After two years of publicity searches, active recruiting, and student pressure, the Office of Religious and Spiritual Life finally hired a new Catholic chaplain: Father Hal Weidner.
Since relinquishing its ties to the Methodist Church in 1937, the University has been grouped in the Princeton Review with schools that allegedly “ignore God on a regular basis.” On a shelf in the Office of Religious and Spiritual Life, Christopher Hitchens’ book “God is not Great: How Religion Poisons Everything” is prominently displayed.
Yet despite such indications, 400 out of 600 students in the Class of 2012 said they identify with a religion, while only 200 students who responded to the survey identified as atheist and agnostic, according to Rabbi David Leipziger Teva, the University Jewish Chaplain and Director of Spiritual Life.
“Racial, economic, and geographic diversity are only part of it; religious diversity compliments this,” Teva said. “We live in a world where religious values, good and bad, play a major role, and part of Wesleyan’s job is religious literacy.”
Weidner and Teva are part of an interfaith office team of four chaplains, each of whom sponsors a weekly service and collaborates to sponsor several multi-faith events each year. Every week, 10 percent of the student body participates in religious activities on campus, Teva said.
For the some 300 Catholic students at the University, many of whom fought for a Catholic chaplain for so long, Weidner pledges to provide opportunities for worship, as well as non-academic support.
“This year I’m learning the ropes,” Weidner said. “No matter what I’m interested in doing, if the students are not, it’s not going to happen.”

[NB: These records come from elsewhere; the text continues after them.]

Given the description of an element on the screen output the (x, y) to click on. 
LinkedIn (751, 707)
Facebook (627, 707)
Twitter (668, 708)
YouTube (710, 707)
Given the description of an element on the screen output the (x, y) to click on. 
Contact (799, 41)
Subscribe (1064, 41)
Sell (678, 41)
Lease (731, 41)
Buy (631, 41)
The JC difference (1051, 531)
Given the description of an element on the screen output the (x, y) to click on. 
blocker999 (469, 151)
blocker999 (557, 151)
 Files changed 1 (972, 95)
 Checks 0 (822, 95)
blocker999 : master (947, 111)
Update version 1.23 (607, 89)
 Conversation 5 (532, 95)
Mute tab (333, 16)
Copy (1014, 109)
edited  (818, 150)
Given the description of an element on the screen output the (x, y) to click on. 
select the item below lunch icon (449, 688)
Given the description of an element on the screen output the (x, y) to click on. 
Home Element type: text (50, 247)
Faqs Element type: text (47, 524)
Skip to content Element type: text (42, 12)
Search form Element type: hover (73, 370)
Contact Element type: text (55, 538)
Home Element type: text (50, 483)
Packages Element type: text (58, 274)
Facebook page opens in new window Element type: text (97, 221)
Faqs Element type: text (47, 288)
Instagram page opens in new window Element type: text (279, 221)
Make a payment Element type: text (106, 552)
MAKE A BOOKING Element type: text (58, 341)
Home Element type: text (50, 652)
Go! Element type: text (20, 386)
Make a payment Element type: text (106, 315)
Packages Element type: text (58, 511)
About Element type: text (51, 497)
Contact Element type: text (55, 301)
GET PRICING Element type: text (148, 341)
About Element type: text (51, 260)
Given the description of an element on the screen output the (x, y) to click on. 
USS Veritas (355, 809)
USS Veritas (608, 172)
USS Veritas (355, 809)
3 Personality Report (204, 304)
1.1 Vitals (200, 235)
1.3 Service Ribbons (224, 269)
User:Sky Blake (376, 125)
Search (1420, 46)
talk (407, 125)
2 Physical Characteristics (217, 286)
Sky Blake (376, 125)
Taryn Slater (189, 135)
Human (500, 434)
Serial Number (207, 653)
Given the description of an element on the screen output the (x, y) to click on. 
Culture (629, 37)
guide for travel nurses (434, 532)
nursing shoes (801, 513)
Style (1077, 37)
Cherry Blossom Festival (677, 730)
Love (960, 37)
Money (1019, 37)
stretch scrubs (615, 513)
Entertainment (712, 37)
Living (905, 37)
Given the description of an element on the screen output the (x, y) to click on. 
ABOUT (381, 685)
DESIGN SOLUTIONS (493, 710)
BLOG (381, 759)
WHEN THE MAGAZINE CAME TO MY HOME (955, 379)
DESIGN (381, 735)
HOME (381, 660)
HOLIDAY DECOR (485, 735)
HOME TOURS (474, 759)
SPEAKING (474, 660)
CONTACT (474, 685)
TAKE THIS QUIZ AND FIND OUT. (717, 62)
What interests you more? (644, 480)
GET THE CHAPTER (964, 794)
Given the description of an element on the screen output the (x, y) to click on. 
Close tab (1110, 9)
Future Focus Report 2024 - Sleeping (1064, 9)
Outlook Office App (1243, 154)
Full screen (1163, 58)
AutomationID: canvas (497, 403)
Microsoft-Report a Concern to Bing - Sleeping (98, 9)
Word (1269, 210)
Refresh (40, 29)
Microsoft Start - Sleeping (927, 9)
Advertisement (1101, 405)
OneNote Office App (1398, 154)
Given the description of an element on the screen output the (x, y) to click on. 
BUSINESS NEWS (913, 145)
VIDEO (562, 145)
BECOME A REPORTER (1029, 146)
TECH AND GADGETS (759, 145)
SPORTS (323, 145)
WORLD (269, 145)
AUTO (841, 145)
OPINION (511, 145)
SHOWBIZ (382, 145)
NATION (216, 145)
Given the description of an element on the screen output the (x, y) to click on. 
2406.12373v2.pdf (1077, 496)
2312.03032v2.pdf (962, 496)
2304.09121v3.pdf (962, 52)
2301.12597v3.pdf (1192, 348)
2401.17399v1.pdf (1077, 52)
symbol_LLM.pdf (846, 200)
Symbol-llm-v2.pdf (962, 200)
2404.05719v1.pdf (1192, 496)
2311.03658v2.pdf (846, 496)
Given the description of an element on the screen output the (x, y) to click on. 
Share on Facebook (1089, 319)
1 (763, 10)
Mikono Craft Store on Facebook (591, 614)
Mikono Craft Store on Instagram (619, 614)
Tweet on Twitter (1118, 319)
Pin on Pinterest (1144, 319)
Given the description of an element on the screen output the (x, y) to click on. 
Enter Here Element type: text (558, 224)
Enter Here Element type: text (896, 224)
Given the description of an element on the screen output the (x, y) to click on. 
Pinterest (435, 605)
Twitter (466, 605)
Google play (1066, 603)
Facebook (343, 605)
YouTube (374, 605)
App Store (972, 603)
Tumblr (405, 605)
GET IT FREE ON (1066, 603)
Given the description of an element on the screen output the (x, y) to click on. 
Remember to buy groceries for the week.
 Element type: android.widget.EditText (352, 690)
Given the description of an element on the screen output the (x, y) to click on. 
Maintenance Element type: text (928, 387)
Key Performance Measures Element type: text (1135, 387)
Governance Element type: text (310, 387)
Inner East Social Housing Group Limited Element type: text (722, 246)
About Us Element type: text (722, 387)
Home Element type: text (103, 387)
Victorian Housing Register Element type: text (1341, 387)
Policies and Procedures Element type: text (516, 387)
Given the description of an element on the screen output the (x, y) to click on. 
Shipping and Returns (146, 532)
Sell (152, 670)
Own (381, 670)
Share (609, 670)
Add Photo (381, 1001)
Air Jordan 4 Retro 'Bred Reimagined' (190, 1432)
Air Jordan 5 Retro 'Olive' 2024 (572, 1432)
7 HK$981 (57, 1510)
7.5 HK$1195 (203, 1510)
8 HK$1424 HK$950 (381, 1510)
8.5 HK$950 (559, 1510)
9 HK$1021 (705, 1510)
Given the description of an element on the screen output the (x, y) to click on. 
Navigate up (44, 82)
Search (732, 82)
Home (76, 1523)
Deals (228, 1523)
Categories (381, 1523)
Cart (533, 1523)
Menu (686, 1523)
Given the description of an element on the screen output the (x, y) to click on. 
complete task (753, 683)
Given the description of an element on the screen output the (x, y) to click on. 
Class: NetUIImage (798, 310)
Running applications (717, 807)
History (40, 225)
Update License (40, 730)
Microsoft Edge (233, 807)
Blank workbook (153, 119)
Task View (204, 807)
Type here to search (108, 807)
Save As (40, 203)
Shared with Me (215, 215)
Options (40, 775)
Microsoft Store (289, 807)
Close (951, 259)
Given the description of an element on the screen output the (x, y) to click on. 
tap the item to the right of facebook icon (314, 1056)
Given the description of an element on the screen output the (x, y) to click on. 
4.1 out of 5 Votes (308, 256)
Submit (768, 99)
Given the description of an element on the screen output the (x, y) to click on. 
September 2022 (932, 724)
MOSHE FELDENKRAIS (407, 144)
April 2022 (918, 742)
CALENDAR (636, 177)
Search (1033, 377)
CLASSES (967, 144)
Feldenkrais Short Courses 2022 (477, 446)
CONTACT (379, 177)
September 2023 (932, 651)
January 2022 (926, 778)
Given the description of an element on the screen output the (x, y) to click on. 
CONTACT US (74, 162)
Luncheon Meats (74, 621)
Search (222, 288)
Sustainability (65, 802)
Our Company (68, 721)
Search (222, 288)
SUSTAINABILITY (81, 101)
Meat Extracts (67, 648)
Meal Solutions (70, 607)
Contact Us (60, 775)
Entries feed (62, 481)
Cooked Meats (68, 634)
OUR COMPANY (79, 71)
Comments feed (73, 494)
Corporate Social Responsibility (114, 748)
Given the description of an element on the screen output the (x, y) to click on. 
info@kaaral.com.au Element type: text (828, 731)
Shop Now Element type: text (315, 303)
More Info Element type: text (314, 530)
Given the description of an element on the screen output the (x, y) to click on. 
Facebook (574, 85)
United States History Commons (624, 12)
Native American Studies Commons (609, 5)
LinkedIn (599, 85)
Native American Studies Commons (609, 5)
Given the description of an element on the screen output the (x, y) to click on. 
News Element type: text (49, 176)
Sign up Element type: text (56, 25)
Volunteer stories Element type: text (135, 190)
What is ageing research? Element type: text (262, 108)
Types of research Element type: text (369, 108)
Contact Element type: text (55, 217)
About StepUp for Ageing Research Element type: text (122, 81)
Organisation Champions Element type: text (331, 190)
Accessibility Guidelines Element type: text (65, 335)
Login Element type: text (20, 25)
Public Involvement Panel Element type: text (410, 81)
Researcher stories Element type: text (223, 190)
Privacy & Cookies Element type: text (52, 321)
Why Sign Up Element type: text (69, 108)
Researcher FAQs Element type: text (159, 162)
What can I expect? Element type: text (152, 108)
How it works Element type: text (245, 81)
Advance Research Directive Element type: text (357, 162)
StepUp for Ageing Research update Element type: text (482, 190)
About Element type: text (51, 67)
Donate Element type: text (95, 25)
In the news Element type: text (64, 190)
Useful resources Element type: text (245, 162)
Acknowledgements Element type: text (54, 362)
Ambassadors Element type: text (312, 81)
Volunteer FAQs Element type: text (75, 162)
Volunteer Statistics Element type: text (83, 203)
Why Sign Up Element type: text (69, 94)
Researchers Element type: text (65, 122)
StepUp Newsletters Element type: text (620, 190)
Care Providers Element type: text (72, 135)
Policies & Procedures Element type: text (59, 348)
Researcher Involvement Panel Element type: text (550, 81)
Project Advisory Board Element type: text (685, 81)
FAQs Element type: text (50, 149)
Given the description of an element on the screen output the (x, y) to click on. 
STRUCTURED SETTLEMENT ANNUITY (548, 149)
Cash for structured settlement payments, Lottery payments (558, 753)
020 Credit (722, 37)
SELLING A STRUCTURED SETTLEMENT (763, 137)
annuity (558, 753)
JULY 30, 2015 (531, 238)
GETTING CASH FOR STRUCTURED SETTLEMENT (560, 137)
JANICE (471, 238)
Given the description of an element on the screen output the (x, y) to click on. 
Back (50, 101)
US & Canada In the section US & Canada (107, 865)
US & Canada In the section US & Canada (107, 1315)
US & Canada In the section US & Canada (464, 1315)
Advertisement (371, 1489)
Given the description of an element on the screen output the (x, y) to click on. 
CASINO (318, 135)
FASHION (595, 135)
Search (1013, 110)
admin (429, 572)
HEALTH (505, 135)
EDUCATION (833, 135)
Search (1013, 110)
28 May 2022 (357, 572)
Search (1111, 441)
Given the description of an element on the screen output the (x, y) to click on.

Long before coming to Wesleyan, Weidner worked as a campus minister at Winthrop University in Rock Hill, South Carolina. There, the ministers were external to the college (Wesleyan is unique in hiring chaplains as employees of the University) and religious life was not interfaith (they were all Christians). Like Wesleyan, however, the school sponsored ecumenical services. The ministers also met once a week to talk about the Bible, spirituality and social justice, as well as to entertain sponsored inspirational speakers.
With a doctorate from Oxford, three books to his name, and 13 years of experience as a pastor in Hawaii, Weidner was the first candidate that the search committee believed was right to follow in the footsteps of past chaplains Father Loumanzo and Father Cohan. Because of the high demand for Catholic priests in America, with many retiring and few entering the profession, and the difficulty of finding someone who would work on a campus with relatively few Catholics, the search turned into a two-year process.
Weidner’s father was in the navy, so he lived all over the country, from San Diego to Missouri, before finally settling in Hawaii in 1959, when he was 12. Weidner said he didn’t know any Catholics growing up, and he himself was Protestant until he became Catholic when he was in prep school at Punahou, which happens to be the same school Barack Obama attended.
“[Barack Obama] visits his grandmother who still lives in Hawaii, and there was a picture of him body surfing,” he said. “You can tell he’s a Hawaii baby.”
It was in Honolulu, as director of Interfaith, that Weidner learned just how divisive religion could be.
“When I was director there, everyone went to the table, put their cards down, and we looked around to see what cards were the same and linked up with one another,” he said. “Christianity is divided, and so are other monolithic religions. When you look inside of them, my goodness, look at all those differing opinions.”
Also on the shelf in the Office of Religious and Spiritual Life is a book by Jim Wooten entitled “We are all the Same.”
“People are people,” Weidner said. “My philosophy is, you shouldn’t do anything separate that you can do together.”
Mass will be held at 9 p.m. on Sundays in the Memorial Chapel, though the location is subject to change.